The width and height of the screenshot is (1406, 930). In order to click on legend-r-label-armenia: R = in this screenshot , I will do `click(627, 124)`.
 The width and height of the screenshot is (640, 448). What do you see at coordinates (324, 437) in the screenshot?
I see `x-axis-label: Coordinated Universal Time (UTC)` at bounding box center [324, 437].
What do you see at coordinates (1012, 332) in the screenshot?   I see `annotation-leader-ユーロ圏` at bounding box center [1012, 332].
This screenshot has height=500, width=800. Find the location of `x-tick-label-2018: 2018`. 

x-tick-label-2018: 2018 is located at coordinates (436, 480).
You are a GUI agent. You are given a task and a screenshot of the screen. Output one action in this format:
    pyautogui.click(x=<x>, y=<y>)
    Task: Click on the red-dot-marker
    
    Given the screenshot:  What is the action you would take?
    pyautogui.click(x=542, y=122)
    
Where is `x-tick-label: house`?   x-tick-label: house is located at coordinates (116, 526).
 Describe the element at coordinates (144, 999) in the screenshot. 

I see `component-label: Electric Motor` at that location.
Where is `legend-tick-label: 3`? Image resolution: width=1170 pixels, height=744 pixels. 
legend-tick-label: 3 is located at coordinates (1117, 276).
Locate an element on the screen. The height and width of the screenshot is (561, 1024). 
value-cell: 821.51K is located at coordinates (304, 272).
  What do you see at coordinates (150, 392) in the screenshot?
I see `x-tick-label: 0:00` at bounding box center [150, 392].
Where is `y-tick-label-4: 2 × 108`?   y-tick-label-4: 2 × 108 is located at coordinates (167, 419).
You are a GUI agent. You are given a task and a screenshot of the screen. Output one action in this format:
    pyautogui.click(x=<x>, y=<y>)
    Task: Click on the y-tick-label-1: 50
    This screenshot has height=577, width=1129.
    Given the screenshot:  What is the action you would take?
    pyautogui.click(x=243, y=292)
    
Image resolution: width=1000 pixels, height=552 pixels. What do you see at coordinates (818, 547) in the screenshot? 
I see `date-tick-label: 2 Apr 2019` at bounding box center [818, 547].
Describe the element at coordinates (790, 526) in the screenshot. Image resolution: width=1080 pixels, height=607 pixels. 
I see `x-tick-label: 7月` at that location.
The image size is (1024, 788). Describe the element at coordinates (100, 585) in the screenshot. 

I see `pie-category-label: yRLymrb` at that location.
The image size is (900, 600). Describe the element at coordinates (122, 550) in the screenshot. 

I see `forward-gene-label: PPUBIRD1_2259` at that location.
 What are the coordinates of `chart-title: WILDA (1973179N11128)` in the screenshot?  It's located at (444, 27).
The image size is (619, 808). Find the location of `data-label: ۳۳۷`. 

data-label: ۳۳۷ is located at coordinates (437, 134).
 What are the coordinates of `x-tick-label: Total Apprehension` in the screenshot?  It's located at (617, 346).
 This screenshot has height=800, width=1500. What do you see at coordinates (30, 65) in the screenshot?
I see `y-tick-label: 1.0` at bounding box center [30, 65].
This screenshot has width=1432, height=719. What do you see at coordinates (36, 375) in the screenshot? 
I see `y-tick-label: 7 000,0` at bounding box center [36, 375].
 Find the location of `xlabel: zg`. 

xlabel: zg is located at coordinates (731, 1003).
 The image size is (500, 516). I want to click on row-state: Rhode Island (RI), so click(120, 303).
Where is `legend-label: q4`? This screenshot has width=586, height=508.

--

(WHAT TO WORK ON) Write the data above as a JSON list of strings, one string per line and no blank lines, from the first line through the line containing "What do you see at coordinates (1012, 332)".

(THE ANSWER)
[
  "The width and height of the screenshot is (1406, 930). In order to click on legend-r-label-armenia: R = in this screenshot , I will do `click(627, 124)`.",
  " The width and height of the screenshot is (640, 448). What do you see at coordinates (324, 437) in the screenshot?",
  "I see `x-axis-label: Coordinated Universal Time (UTC)` at bounding box center [324, 437].",
  "What do you see at coordinates (1012, 332) in the screenshot?   I see `annotation-leader-ユーロ圏` at bounding box center [1012, 332]."
]